В день выступления новочеркассцев отправился на Литейный в штатском платье и смешался с толпой. С моста, от Выборгской стороны, спускалась лавина штыков, светившихся не от солнца, а от лихого марша, под который шли молодцы-новочеркассцы. Тысячи рук поднялись для благословения. С балконов, из раскрытых окон махали платками. Букеты хризантем повисали на штыках. Женщины плакали, и Дондуа стоило много труда, чтобы сдержаться. Возвращался раздавленный, уничтоженный.
И вот опять загадочный красивый полковник… Подошел и заговорил, как с давнишним знакомым.
— Не горюйте, поручик, война не уйдет от вас, все там будем. Вы еще не видели своего золотого сна.

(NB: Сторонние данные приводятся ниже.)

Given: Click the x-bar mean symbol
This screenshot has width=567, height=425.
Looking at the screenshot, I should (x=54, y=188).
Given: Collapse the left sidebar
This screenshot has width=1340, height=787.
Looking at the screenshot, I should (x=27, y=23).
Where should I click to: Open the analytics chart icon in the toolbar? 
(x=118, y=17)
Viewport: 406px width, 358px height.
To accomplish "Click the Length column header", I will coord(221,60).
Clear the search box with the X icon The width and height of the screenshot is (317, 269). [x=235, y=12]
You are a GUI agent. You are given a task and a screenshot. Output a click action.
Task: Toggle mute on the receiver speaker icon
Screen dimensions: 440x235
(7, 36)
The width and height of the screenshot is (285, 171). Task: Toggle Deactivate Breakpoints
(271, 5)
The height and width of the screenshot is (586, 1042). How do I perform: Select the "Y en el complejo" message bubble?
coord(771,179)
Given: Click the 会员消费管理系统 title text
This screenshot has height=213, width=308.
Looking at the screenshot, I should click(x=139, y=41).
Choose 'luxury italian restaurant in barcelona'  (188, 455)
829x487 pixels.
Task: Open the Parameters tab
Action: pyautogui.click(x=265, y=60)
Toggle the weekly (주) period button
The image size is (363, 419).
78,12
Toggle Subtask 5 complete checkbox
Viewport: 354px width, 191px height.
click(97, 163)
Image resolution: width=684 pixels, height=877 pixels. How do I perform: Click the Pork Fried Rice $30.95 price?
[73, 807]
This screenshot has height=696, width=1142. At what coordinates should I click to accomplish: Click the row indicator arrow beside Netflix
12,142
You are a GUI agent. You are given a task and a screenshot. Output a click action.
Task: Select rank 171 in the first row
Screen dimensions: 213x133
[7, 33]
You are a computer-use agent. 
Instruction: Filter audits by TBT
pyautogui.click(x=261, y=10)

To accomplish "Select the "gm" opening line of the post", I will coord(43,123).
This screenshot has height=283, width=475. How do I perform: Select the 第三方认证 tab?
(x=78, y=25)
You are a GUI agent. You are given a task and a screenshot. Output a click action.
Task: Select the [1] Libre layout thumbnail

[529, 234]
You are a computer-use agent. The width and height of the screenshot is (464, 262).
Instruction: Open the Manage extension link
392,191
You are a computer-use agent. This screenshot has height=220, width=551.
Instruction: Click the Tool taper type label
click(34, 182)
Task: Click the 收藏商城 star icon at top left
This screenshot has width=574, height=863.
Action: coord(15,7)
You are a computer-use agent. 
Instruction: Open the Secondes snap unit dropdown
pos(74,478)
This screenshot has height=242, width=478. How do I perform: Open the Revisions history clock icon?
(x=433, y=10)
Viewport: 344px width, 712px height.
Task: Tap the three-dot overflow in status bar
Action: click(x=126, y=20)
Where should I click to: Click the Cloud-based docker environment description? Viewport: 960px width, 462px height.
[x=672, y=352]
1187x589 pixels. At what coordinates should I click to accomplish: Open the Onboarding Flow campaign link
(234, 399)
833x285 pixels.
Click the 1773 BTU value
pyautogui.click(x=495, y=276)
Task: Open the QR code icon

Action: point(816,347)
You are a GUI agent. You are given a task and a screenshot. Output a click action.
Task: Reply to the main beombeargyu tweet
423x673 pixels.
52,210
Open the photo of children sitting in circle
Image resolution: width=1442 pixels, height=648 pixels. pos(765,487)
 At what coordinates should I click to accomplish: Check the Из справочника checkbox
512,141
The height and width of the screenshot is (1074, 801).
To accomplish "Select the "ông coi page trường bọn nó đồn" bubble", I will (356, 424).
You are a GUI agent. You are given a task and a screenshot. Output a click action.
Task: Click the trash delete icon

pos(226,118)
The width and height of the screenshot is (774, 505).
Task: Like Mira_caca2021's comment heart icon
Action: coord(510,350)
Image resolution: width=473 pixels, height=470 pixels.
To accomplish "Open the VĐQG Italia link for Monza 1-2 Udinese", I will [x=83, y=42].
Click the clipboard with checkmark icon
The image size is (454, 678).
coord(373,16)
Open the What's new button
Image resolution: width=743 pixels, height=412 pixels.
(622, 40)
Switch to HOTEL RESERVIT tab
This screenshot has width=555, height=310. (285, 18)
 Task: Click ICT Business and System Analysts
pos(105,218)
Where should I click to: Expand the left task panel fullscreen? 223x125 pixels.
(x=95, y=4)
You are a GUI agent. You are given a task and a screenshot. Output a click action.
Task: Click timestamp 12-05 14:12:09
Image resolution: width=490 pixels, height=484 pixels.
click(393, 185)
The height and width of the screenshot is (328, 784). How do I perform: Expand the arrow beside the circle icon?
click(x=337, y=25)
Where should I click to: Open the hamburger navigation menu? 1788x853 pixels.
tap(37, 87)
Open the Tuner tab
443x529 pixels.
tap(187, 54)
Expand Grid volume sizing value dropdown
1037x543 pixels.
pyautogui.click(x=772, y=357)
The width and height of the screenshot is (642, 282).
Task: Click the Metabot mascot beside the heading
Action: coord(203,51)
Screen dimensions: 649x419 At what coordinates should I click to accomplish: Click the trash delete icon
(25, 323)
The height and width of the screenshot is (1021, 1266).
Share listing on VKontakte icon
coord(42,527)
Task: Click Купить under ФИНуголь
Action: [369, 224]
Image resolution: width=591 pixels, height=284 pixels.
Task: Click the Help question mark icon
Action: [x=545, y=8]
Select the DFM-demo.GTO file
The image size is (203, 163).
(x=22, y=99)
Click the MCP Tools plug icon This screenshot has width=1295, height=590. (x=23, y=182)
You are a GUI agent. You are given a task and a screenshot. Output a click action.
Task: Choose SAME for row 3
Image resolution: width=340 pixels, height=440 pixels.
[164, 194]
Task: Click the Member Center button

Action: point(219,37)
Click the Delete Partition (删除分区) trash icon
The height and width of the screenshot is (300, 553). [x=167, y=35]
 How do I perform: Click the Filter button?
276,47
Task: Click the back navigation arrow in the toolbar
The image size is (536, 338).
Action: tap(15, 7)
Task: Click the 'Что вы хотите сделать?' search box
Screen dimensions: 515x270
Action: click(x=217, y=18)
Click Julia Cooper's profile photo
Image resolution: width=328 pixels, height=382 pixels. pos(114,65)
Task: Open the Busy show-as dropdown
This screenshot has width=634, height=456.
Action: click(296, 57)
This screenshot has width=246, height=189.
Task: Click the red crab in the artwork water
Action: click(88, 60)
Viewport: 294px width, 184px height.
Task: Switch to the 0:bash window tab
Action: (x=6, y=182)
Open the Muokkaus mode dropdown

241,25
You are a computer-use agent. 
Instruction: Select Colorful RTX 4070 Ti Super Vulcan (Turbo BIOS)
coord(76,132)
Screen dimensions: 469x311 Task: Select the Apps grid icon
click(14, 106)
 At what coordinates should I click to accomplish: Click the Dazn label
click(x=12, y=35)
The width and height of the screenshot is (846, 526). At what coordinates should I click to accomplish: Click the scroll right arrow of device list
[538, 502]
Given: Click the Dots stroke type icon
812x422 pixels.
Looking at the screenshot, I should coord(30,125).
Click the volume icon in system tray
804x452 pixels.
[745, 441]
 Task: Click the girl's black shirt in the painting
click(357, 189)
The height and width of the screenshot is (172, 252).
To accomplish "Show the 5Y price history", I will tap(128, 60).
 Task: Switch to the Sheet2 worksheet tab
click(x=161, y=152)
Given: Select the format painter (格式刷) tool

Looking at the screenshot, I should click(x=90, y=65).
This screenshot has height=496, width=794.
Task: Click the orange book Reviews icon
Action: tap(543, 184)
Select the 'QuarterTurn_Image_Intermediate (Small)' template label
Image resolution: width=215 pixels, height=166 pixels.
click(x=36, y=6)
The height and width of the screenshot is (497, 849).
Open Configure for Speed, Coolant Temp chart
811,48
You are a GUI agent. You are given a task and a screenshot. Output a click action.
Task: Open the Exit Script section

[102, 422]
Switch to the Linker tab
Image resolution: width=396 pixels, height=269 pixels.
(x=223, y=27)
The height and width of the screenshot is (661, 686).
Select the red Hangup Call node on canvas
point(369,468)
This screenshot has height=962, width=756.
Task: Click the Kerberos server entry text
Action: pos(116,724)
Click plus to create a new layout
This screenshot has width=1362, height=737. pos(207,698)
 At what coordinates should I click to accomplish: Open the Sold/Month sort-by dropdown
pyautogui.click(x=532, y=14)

Он поздравил Дондуа с переводом в новый полк и выразил надежду чаще встречаться в Царском Селе.
Домой вернулся вечером, когда дядина квартира полна была гостей. Такие сборища бывали часто. Приходили члены Думы, журналисты, литераторы, говорили о забастовках, о еврейских погромах, о том, как реакция поднимает голову. Но сегодня обсуждались известия о переходе армией фон Эммиха бельгийской границы, о боях под Льежем, о том, как Зинаида Гиппиус вышла на балкон и на всю Сергиевскую, на всю Фурштадтскую: «Не приемлю! Отрицаю метафизически и исторически!.. Война — это разрушение вселенского чувства, соборности…» Но рассказывали, что в «Башне» у Вячеслава Иванова война признана вселенским, сокровенным, сверхразумным делом. Погрешили-то против вселенскости не мы, а немцы. Это они переполнили меру и вызвали месть эриний. Мы же выступил и принуждением божественного Промысла и взялись за меч земной не ради захвата Того и Камеруна, а для защиты святынь и данных нам обетований духа.
Молодой трудовик, неизменный оратор на тему «Эти Романовы — Голштейн-Готторпские!», говорил о повороте в народном сознании:
— Я, конечно, как был, так и остаюсь противником самодержавия, но сегодня другое дело. Эту войну я не имею оснований считать, как войну 1904 года, делом рук царя и его присных; она во многом народна. Только слепой станет отрицать это. А быть с народом — наш святой долг.
— Очаровательно! — восклицала спутанная бородка клинышком. — Очаровательно! «Проклятое самодержавие» амнистируете? Ушам своим не верю!
— Но разве во Франции не примирились все партии перед лицом внешней опасности?
— Франция нам не указ. Там возможна борьба партий, но борьба против Франции невозможна. Там никогда не было подлого словечка «пораженчество». Мнения разные, но душа у всех французская. Там политическая вражда и примирение — вопрос рассудка, а не совести. А нам, чтобы примириться с правительством, надо совершить клятвопреступление. Мы ведь детям и правнукам завещали Люциферову ненависть к нему. И вдруг мириться!..
Дондуа тихонько по коридору прошел в свою комнату. Речи Степана Степановича Левкоева были ему не внове. Знал он, что слушать его любили, несмотря на поношение интеллигенции, на сотрудничество в «Новом времени».
Собрания у Петра Семеновича были единственным местом, где забывались партийность и фракционность. Центристская лань сидела рядом с черносотенным зубром и социал-демократическим ягуаром. Горячились, спорили, но никогда не ссорились.
Укрывшись от шума сборища, Дондуа думал о том, как много нового ворвалось в его жизнь. Надо же было, чтобы приехал этот президент и чтобы из ста восьмидесяти миллионов населения Российской империи одно только имя поручика 145 Новочеркасского полка было ему известно. Но каким анекдотом обернулся этот странный случай!